Section 71.051 does not require the designation of one specific forum when
there are several available forums.
A forum is inadequate if the remedies it offers are so
unsatisfactory that they provide no remedy at all. Merema further argues that
ENSCO should have explained the trial procedures of Australia and Singapore to
show that they are adequate. The Court again disagrees. Comparative analysis of
procedures in different forums is generally not appropriate in a forum non
conveniens analysis. Such exercises involve complicated analysis in comparative
law, and should only be used if the potential forum offers no remedy at all.
The Court then reviews the third factor, whether litigating
the case in Texas would work a substantial injustice to the moving party,
ENSCO. Here, the Court agrees with ENSCO. The lack of compulsory process in
Texas for the majority of the foreign witnesses is substantially unjust.
Also, the fact that ENSCO has a suit pending against TMS in
Australia mandates dismissal, because it is more convenient to resolve all
claims in one trial.
The fourth statutory factor, whether the alternate forum has
jurisdiction over the defendants, weighs in favor of ENSCO, as all defendants
have agreed to submit to jurisdiction in either Singapore or Australia.
The Court then turns to the fifth statutory factor, the
balancing of the public and private interest factors.
“A consideration in this balancing is the extent to which
Paul’s death resulted from acts or omissions that occurred in Texas. ...

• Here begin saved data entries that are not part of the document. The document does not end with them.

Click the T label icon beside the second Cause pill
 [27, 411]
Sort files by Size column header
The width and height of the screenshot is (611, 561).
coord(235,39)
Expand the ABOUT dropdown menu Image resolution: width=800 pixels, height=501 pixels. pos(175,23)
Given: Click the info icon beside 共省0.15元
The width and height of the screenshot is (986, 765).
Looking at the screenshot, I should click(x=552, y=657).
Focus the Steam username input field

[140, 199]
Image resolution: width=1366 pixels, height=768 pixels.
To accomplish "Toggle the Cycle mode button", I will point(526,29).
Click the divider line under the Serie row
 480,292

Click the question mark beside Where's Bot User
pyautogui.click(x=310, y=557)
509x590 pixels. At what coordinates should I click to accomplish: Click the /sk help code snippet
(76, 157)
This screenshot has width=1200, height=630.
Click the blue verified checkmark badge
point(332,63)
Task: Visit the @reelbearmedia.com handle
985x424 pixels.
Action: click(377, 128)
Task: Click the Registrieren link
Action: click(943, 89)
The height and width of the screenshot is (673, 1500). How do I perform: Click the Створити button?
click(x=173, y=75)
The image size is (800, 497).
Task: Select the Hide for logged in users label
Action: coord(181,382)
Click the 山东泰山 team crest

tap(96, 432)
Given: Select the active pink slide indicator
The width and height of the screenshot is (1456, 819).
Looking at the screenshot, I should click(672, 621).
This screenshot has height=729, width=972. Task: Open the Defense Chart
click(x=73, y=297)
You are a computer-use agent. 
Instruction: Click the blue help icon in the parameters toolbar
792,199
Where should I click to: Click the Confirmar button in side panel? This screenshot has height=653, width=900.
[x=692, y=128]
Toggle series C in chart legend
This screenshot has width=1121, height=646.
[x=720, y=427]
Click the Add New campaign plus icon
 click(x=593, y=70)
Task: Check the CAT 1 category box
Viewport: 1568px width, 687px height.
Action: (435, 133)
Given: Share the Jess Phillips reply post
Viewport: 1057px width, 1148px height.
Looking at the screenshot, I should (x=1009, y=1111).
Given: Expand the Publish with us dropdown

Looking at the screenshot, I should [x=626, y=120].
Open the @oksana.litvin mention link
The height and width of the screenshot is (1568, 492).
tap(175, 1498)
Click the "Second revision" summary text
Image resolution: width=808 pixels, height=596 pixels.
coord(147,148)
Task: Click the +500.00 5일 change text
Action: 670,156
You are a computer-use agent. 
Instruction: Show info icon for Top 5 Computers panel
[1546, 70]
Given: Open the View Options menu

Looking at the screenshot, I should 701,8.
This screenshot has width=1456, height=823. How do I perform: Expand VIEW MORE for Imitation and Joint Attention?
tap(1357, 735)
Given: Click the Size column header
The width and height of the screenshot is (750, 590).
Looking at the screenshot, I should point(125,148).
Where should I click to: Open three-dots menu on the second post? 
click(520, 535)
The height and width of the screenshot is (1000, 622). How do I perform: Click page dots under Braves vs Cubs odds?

Private interest considerations include ease of access to proof, availability
and cost of compulsory process, and other practical problems that make trial
easy, expeditious, and inexpensive. ... ENSCO points out that in this case
relevant documents and potential witnesses are located around the world. For
example, the investigating officials and employees of the shipyard are in
Singapore. Paul’s family, a psychologist who provided services after the
incident, and TMS and its employees are located in Australia. ... Of the twenty‑nine
men assigned to work on the ENSCO 104 at the time of the incident, twenty‑one
were TMS employees and all but two of the men on duty at the time of the
incident were citizens of Australia or New Zealand, as were three of the four
men who witnessed the incident. ... Even if some witnesses are located in the
United States, the fact remains that compulsory process is unavailable for the
vast majority of witnesses. See TEX.R. CIV. P. 176.3. Similarly, although
Merema asserts that copies of documents located in Australia and Singapore can
be shipped or sent by email, that fact does not cure the problems and
difficulties posed by the lack of compulsory process to secure production of
the documents and other evidence. ...”
“Aside from the fact that compulsory process is unavailable
to compel the majority of witnesses to appear in Dallas County or to require
production of documents, the practical problems that make trial easy,
expeditious, and inexpensive must be considered. ... The physical evidence is
in storage in Singapore and onboard the ENSCO 104, which was operating off the
shores of Malaysia when the trial court rendered its decision and off the
shores of Australia when ENSCO filed its brief. This evidence is under ENSCO’s
control, but ENSCO presented evidence that the cost of airfare from Singapore
or Australia to Dallas was approximately five times the cost of airfare between
Australia and Singapore. Travel time between Australia and Singapore was five
hours compared to over twenty hours for travel between Australia or Singapore
and Dallas. ... The cost, time, and scheduling difficulties to obtain evidence
and present witness testimony would be far greater if the case were tried in
Texas.”
“Another consideration in the fifth factor is the extent to
which Paul’s death resulted from acts or omissions that occurred in this state.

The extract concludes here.